From the Intercept:
“Why Israel Refused to Help
Ukraine Defend Itself From Russian Missiles”
Israel not only refused to sell
its Iron Dome missile defense system to Ukraine, but it also blocked the U.S.
from sending Iron Dome batteries owned by the U.S. Army to Kyiv. AS RUSSIA’S
BRUTAL assault on Ukraine continues, officials in Kyiv appear to be losing
patience with the mediation efforts of Israel’s prime minister, Naftali
Bennett, who has tried and failed to convince Russian President Vladimir Putin
to meet his Ukrainian counterpart, Volodymyr Zelenskyy, for talks in Jerusalem.
Zelenskyy made his frustration
clear in a virtual address to Israel’s parliament on Sunday, when he asked why
the country had blocked the transfer of Iron Dome missile defense batteries to
Ukraine before the Russian attack and then refused to impose strong sanctions
on Russia after it. Zelenskyy shredded the official excuse offered by Bennett,
that Israel has to remain neutral to act as a mediator. “Mediation,” Zelenskyy
told the lawmakers on a Zoom call from Kyiv, his embattled capital, “can be
between states, not between good and evil.”

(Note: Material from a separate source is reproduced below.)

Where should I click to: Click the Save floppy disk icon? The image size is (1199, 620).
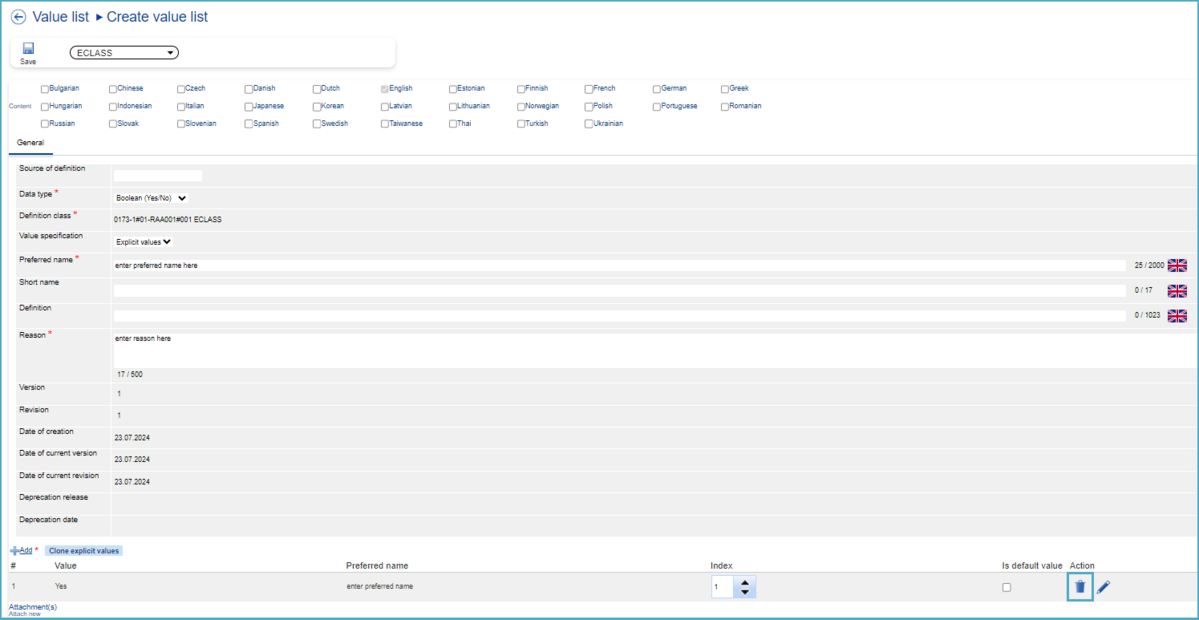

Israel’s ambassador to Ukraine,
Michael Brodsky, seemed to confirm the next day that the country had asked to
purchase the Iron Dome missile defense system last year and was turned down. As
the Israeli newspaper Haaretz reported, Brodsky told Israel’s Army Radio on
Monday that “to the best of my knowledge, the issue also came up before the
war. It was made clear to the Ukrainian side that this was impossible, and they
still insist on raising it.”
Rather than offering to help
Ukraine protect itself from Russian missiles, Israel’s prime minister has
embraced the role of mediator between Zelenskyy and Putin. Given that Israel
has not managed to broker a peace agreement with Palestine more than five
decades after it seized through warfare the West Bank, East Jerusalem, Gaza,
and the Golan Heights, and given that it rules over millions of people who are
deprived of political or civil rights in those occupied territories — and still
has no clearly defined borders of its own — the country might seem ill-placed
to help Ukraine and Russia settle their conflict. Still, Zelenskyy had
reportedly been asking Bennett to intercede with Putin on Ukraine’s behalf for
at least a year before the invasion. “I don’t think it would be right at this
point to meet in Russia, Ukraine, or Belarus. These aren’t places in which we
could reach any understandings on stopping the war,” the Ukrainian president
told an Israeli reporter in Kyiv this month. “I believe Israel could serve as
such a meeting place, especially in Jerusalem.” But Ukrainian officials have
expressed doubts about the usefulness of Bennett’s efforts now that more than
two weeks have passed since he traveled to Moscow for a three-hour meeting with
Putin, accompanied by Ze’ev Elkin, Israel’s housing minister, who was born and
raised in Kharkiv, a largely Russian-speaking Ukrainian city that has endured
fierce bombardment from Russian forces. One shell fired at a residential
building in Kharkiv last week took the life of Boris Romantschenko, a
96-year-old Ukrainian who survived four Nazi concentration camps, including
Buchenwald and Bergen-Belsen, only to be killed in a Russian campaign
officially dedicated to “denazification.”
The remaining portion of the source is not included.